In this study, we demonstrated that C. acnes kills silkworms reared at 37˚C and that the silkworm infection model can be used to evaluate the efficacy of antibacterial drugs. Our findings suggest that the silkworm infection model is useful for assessing pathogenicity and the efficacy of antimicrobial drugs against systemic infection by C. acnes.
Bacterial components such as peptidoglycans of Porphyromonas gingivalis lead to shock in silkworms, resulting in their death (24). Injection of viable or heat-killed P. gingivalis cells cause silkworm death (24). Under conditions in which shock occurs, silkworms cannot be treated with antibiotics (24). In the silkworm C. acnes infection model established in this study, administration of heat-killed bacteria did not kill the silkworm. Further, C. acnes-infected silkworms could be effectively treated with antibacterial drugs, suggesting that the growth of C. acnes in the body of silkworms is important for its pathogenicity. Silkworm infection models are useful for identifying virulence factors of pathogenic microorganisms (13) (14). Further studies are needed to determine which factors in C. acnes are responsible for the pathogenicity to silkworms.
The pharmacokinetics of antimicrobial agents are similar between silkworms and mammals, and antimicrobial drug efficacy in the silkworm infection model can be evaluated on the basis of the pharmacokinetics (21, 25–27). Therefore, silkworm infection models are useful for the development for in vivo screening of new antimicrobial agents (20, 22). The silkworm C. acnes infection model with may be useful for identifying effective antibacterial compounds against systemic infection by C. acnes. Azole antifungals exhibit antimicrobial activity against C. acnes in vitro, and ketoconazole inhibits the lipase activity of C. acnes (28, 29). Further studies are needed to identify effective compounds against systemic C. acnes infections from among clinically applied drugs using the silkworm infection model.

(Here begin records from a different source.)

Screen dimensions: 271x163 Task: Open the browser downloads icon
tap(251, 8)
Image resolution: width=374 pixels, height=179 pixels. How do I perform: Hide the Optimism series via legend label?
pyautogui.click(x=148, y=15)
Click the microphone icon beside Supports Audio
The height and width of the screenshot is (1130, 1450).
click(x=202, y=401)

Recently, an infection model with C. acnes using a nematode, Caenorhabditis elegans, was reported (30). C. elegans is useful for identifying host factors against C. acnes infection based on genetic approaches (30). The differences between the silkworm system and the C. elegans system are that the silkworm blood can be directly injected with C. acnes and its pathogenicity at 37˚C, the same temperature as the human body, can be verified. C. elegans is difficult to inject quantitatively into body fluids and cannot grow at 37˚C (31). The silkworm infection model might allow us to identify virulence factors of C. acnes at the body temperature of humans.

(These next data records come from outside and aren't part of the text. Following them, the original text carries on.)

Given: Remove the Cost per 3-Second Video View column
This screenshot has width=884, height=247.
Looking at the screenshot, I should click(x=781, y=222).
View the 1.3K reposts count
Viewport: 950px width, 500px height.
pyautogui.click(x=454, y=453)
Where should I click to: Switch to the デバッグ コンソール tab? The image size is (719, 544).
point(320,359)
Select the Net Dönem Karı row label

In conclusion, we established a silkworm infection model with C. acnes and found the system to be useful for evaluating antibacterial drug efficacy. Further studies are needed to determine the clinical applicability of research using the silkworm C. acnes infection model.
The results of this study are limited to one strain and only a few antibacterial drugs. Further in vivo studies for chemical screening are required to clarify whether the silkworm infection model could be effective for identifying candidate compounds.